Para entonces, Guibert era un autor prolífico, pero poco conocido por el gran público. Gran parte de sus ficciones podían agruparse bajo el género denominado autoficción. En novelas tales como Mis Padres o Loco por Vincent o relatos como “Los perros”, el protagonista era un personaje que se llamaba Hervé Guibert, al cual le gustaban los muchachos rudos y los jóvenes drogones, el sadomasoquismo y los juegos mórbidos y estaba fascinado con la degradación del cuerpo y con la muerte. Los límites entre ficción y realidad eran difusos: abundaba la creación literaria de sí y la recurrencia a personajes públicos. Fue la publicación de "Al amigo que no me salvó la vida" lo que le otorgó a Hervé Guibert fama mundial, pero lo sitúo en la categoría de hombre ínfame. 

Los destinos de Guibert y Foucault se confunden en la vida como en la muerte. Guibert -cuya hermosura física probablemente hubiera deseado Foucault para sí mismo- compartía con él los gustos por la voluptuosidad de la belleza varonil, la preferencia por el sadomasoquismo como forma de intensificación de los placeres y la fascinación por lo mórbido. Unidos por la amistad en la vida, años después el sida los volvería compañeros tanatológicos unidos indisolublemente en un cosmos eterno.

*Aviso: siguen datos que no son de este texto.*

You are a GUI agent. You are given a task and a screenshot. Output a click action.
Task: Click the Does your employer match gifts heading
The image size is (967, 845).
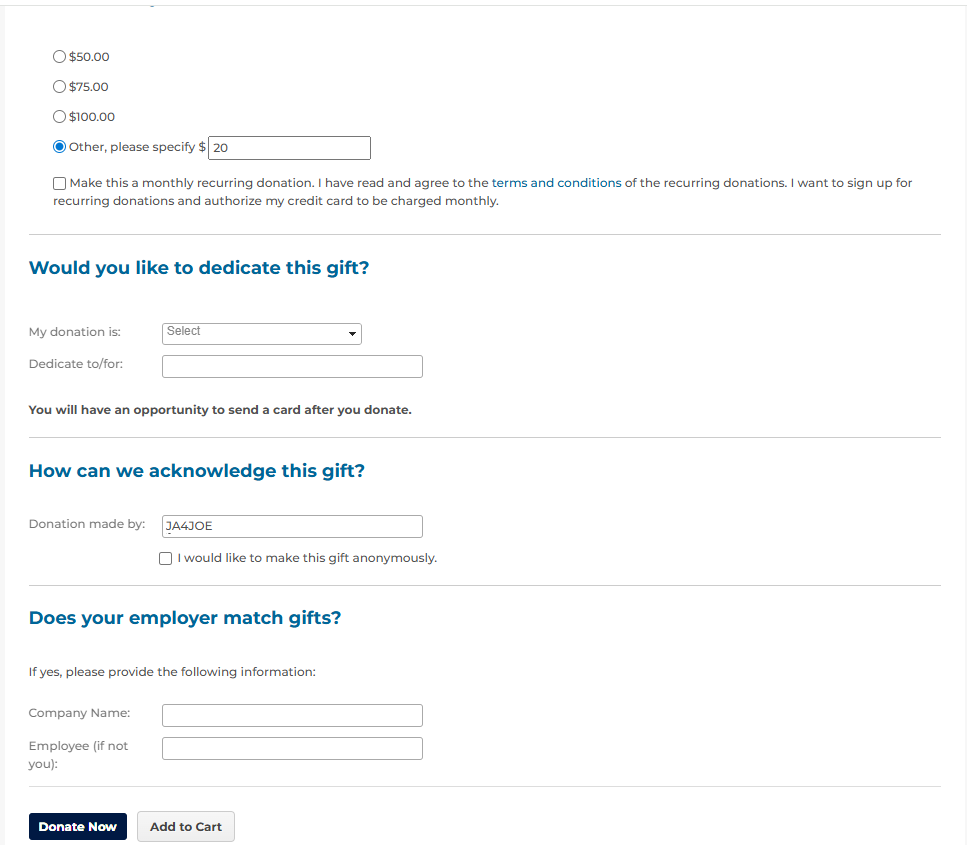(x=185, y=618)
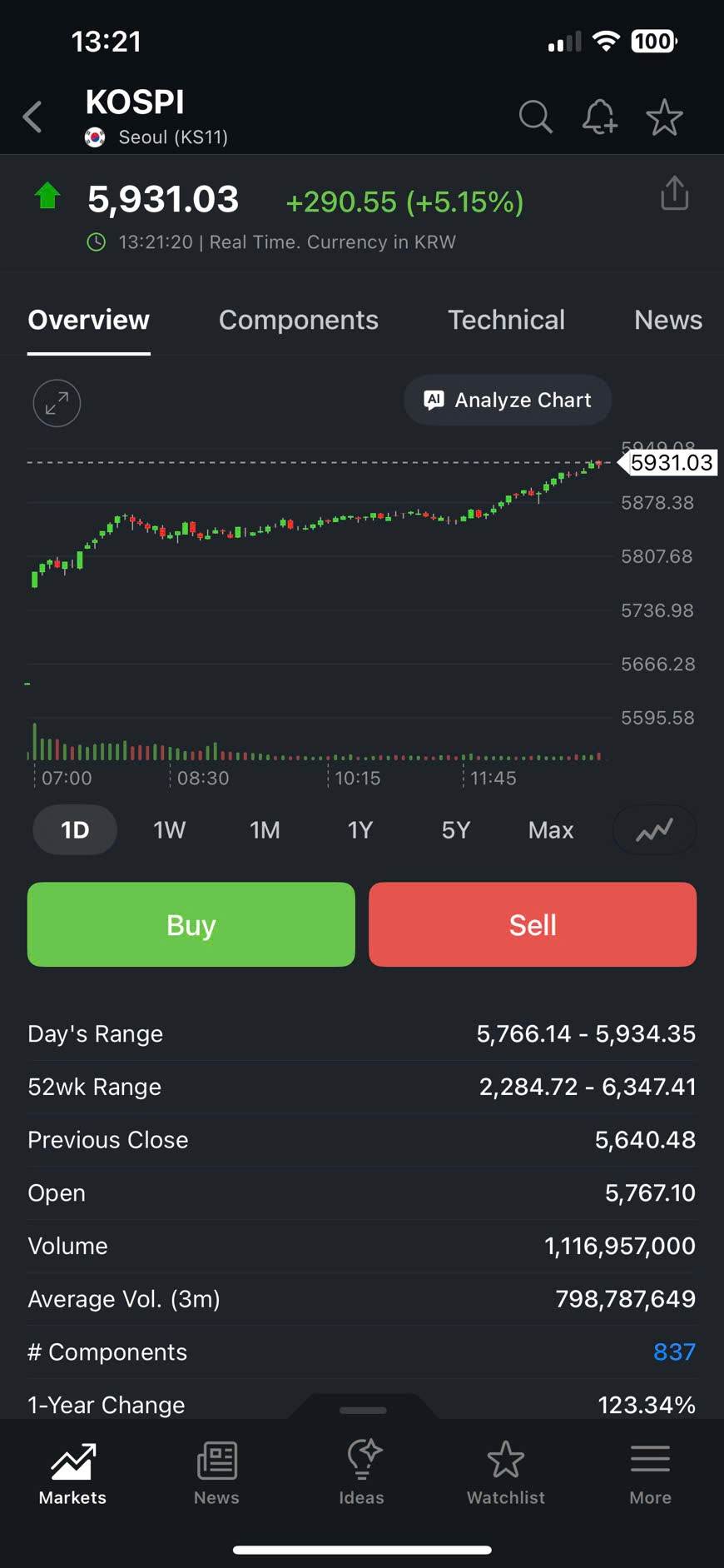Open the 837 components count link
Viewport: 724px width, 1568px height.
673,1351
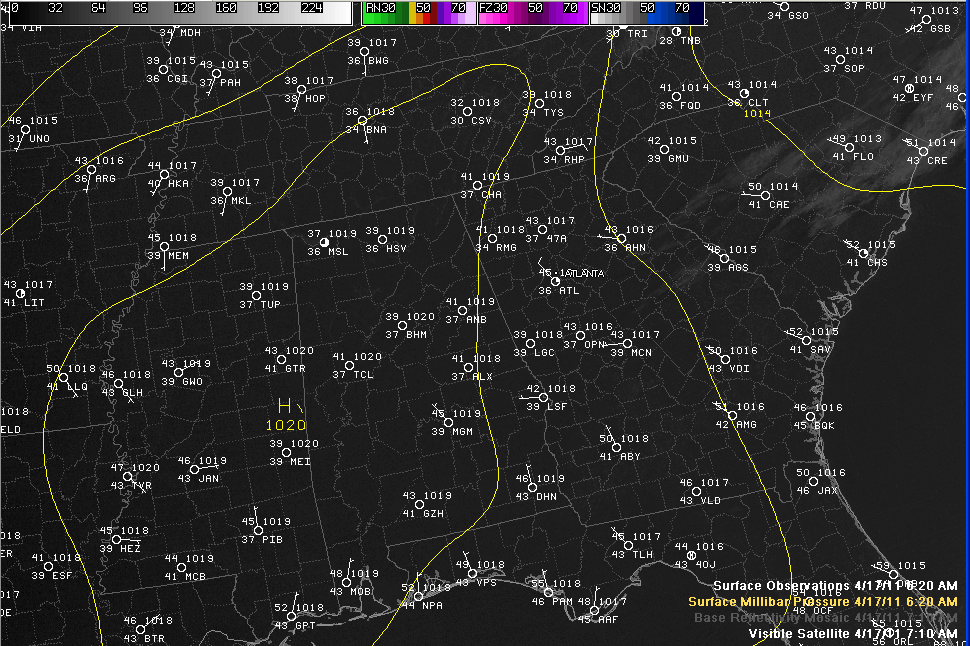Toggle the Surface Millibar Pressure layer

(x=822, y=601)
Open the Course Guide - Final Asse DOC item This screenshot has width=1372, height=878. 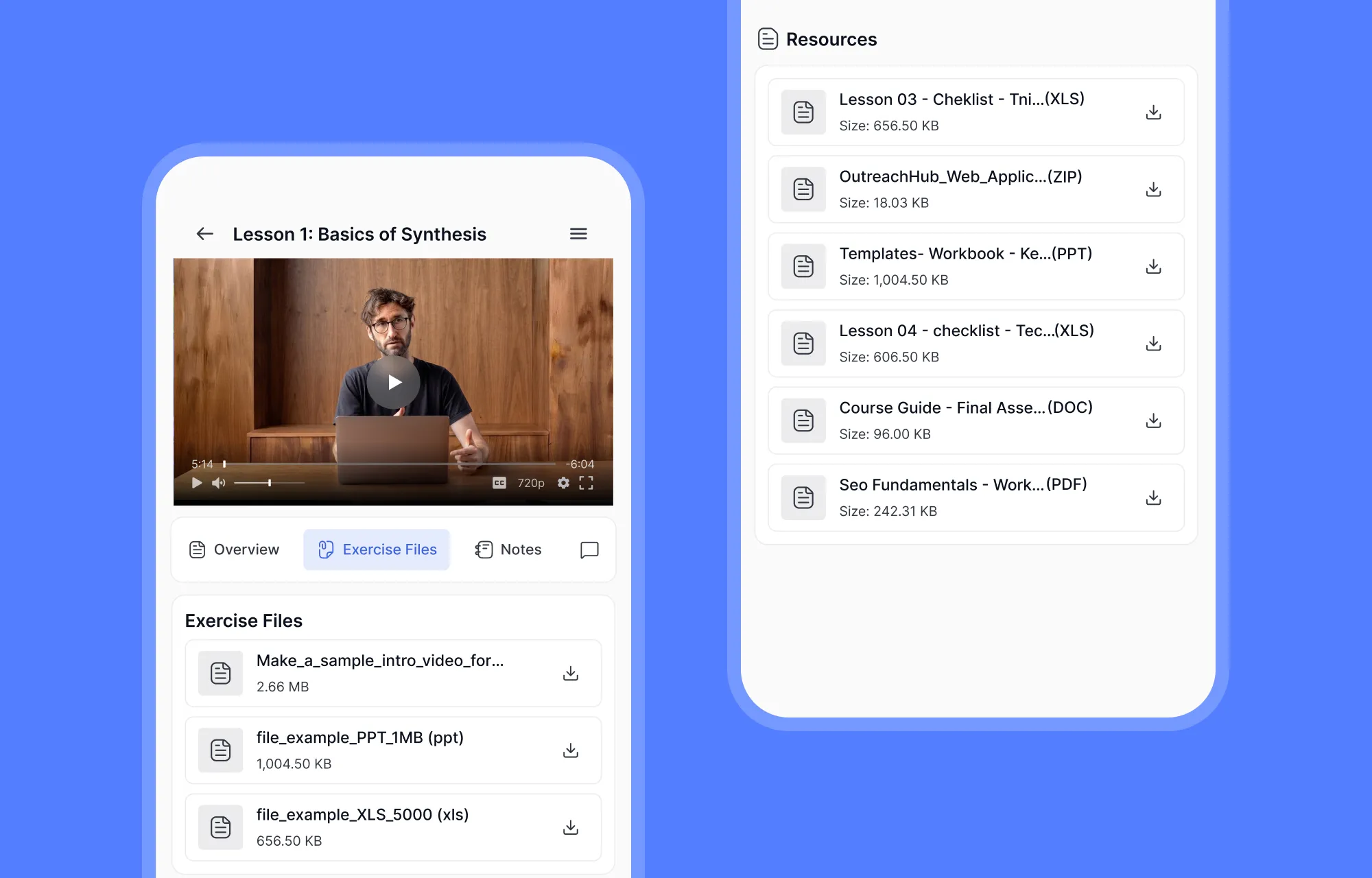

No casualmente, en la novela, tras la muerte de Foucault Guibert sale del hospital y entona tristemente por las calles de París como canción de despedida: “Y si me voy antes que tú / No olvides que seguiré ahí / Seré la lluvia y el viento / El sol y los elementos / Para acariciarte constantemente / El aire será templado y ligero / como a ti te gusta / Y si no lo comprendes / Rápidamente me reconocerás / Pues me volveré desalmado / Me convertiré en una tormenta / Para hacerte daño y para que tengas frío / El aire estará desesperado como mi pena / Y si a pesar de eso tú nos olvidas / Tendré que dejar la lluvia / El sol y los elementos / Y te abandonaré de verdad / Y nos abandonaré también / El aire no será más que viento / Como el olvido”.